All those who were entitled for an advance increment or additional increment for excellent work, were held to be ineligible by virtue of the said GR. This Court has consistently taken the view and which is by now settled that the GR dated 24.08.2017, would be applicable prospectively. In Vinod Ramrajo (supra), this Court has recently held in respect of the petitioners, who are working in the District Courts at Osmanabad and Beed, that the withdrawal of the additional increments can be sustained, prospectively from 24.08.2017. 10. The Law laid down by the Hon'ble Supreme Court in High Court of Punjab and Haryana and others Vs.
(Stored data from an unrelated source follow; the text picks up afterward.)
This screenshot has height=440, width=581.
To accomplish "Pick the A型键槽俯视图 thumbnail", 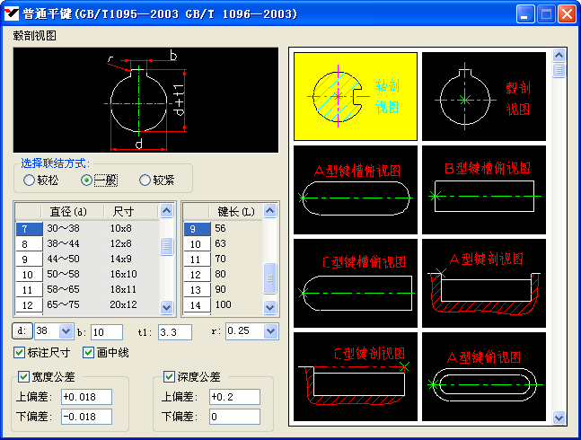I will (356, 189).
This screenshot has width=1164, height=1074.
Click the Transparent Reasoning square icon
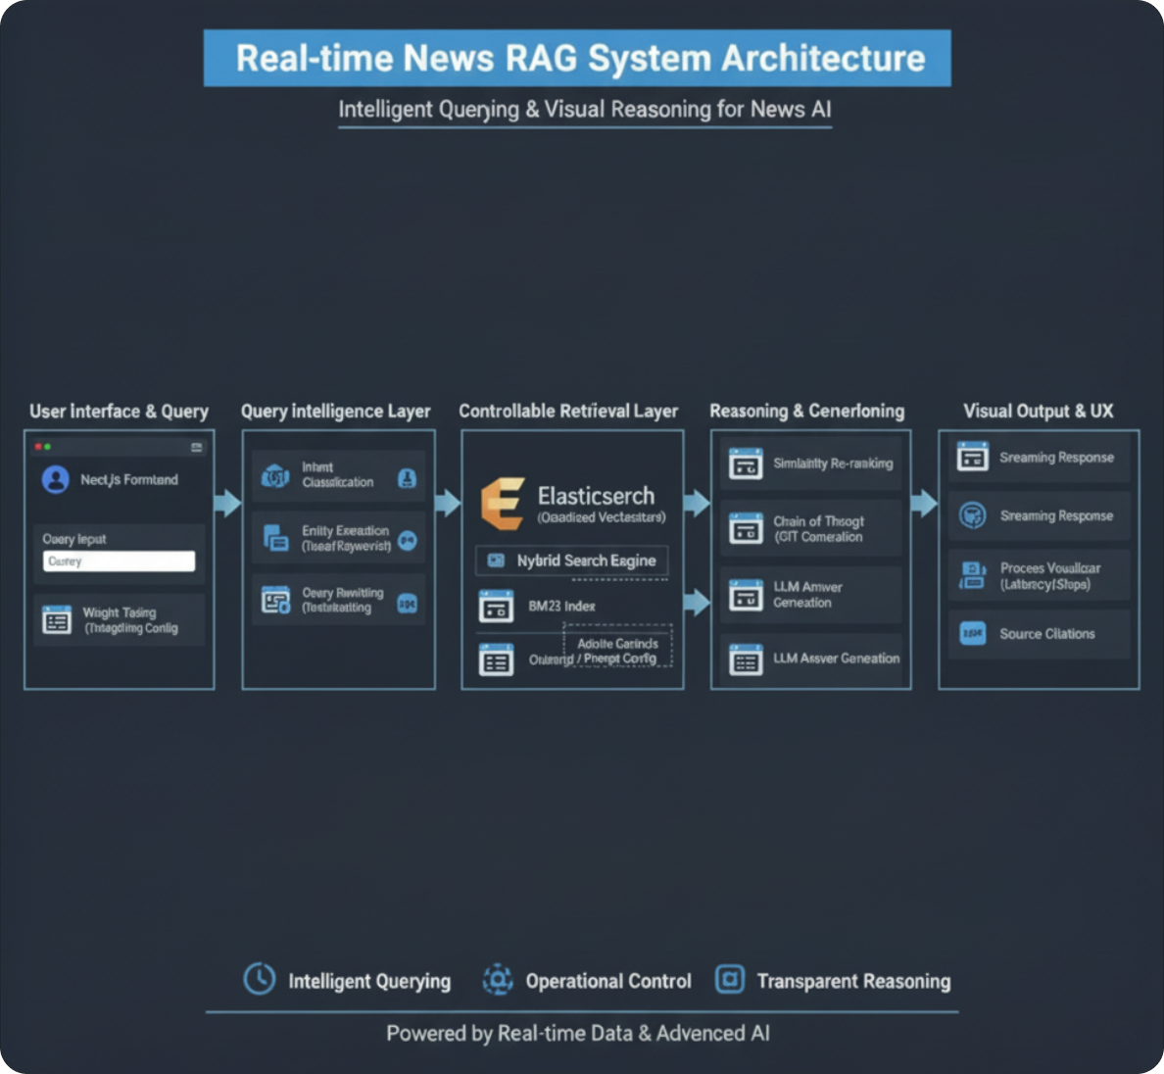coord(730,979)
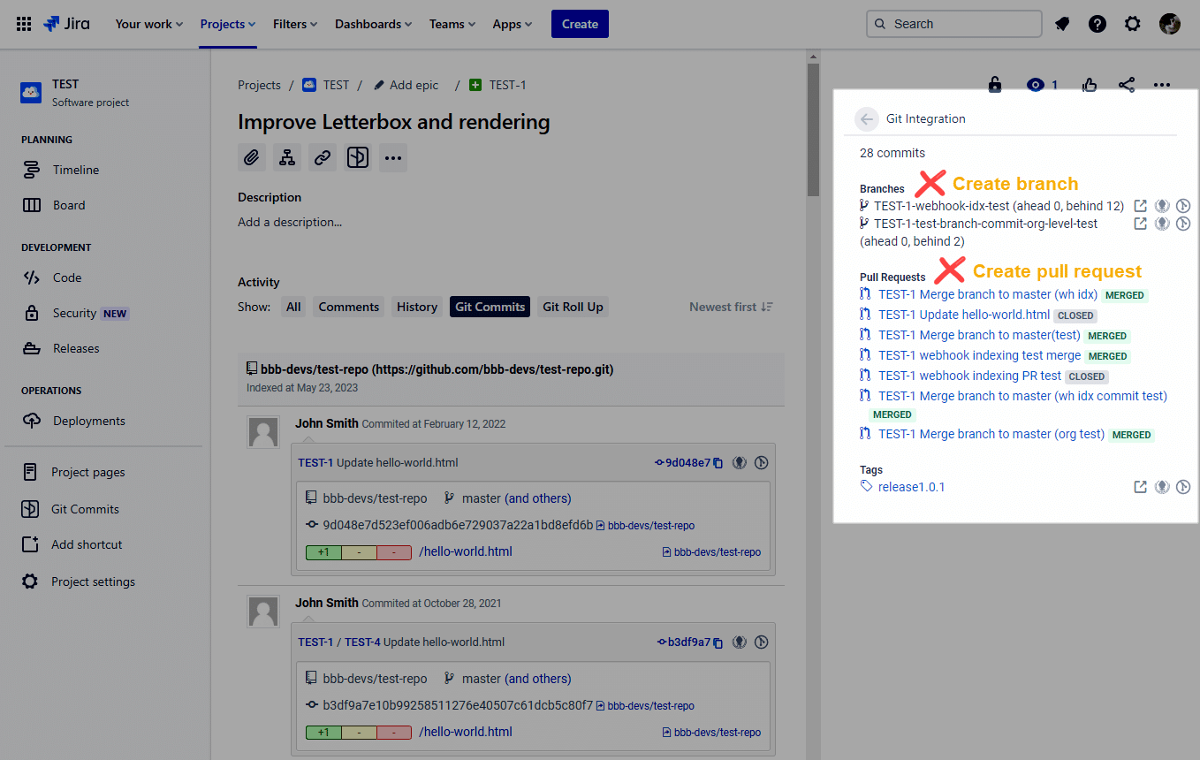Copy commit hash 9d048e7 with copy icon

(718, 463)
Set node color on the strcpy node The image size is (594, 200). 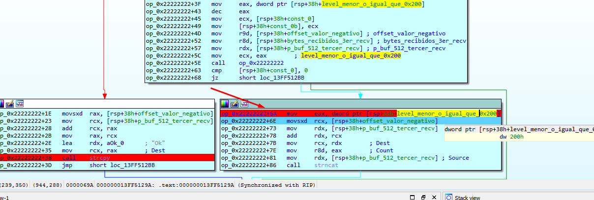pos(1,104)
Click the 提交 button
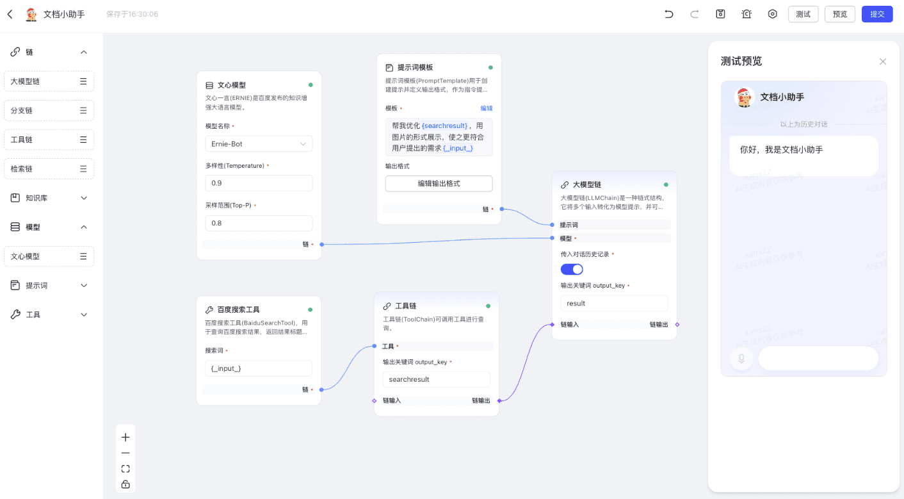The height and width of the screenshot is (499, 904). 876,14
Jagdev Singh (supra) permits recovery from an employee who is not on the verge of retirement, who is not a Class-III or Class IV employee, who has not played a fraud and who has given an undertaking permitting employer to recover the amount. 11. In the facts of the case before us, the recovery of the amounts is on account of the introduction of the GR dated 24.08.2017. This is held to have prospective effect. As such, the undertaking dated 02.05.2009 executed by the petitioner would not weigh against him since the grant of increment was neither accidental/erroneous nor had the petitioner played any fraud or had any involvement in the wrong pay fixation. The Advisory Committee consisting of Judges and other authorities, had recommended the case of the petitioner for such increment. The learned Advocate for the petitioner submits that after the introduction of the GR dated 24.08.2017, the increment has been stopped and no payment has been made. It is in these circumstances, that we conclude that the undertaking cannot be applied against the petitioner since the earlier pay fixation was neither fraudulently done nor mistakenly calculated. 12. In view of the above, this petition is allowed in terms of prayer clause B and C. We expect the respondent authorities to ensure that the amount of Rs.67,918/- is refunded to the petitioner on or before 15.01.2023, failing which the said amount shall carry simple interest @ 5% p.a. from the date of it's deduction till the date of actual payment. 13. Rule is made absolute in the above terms.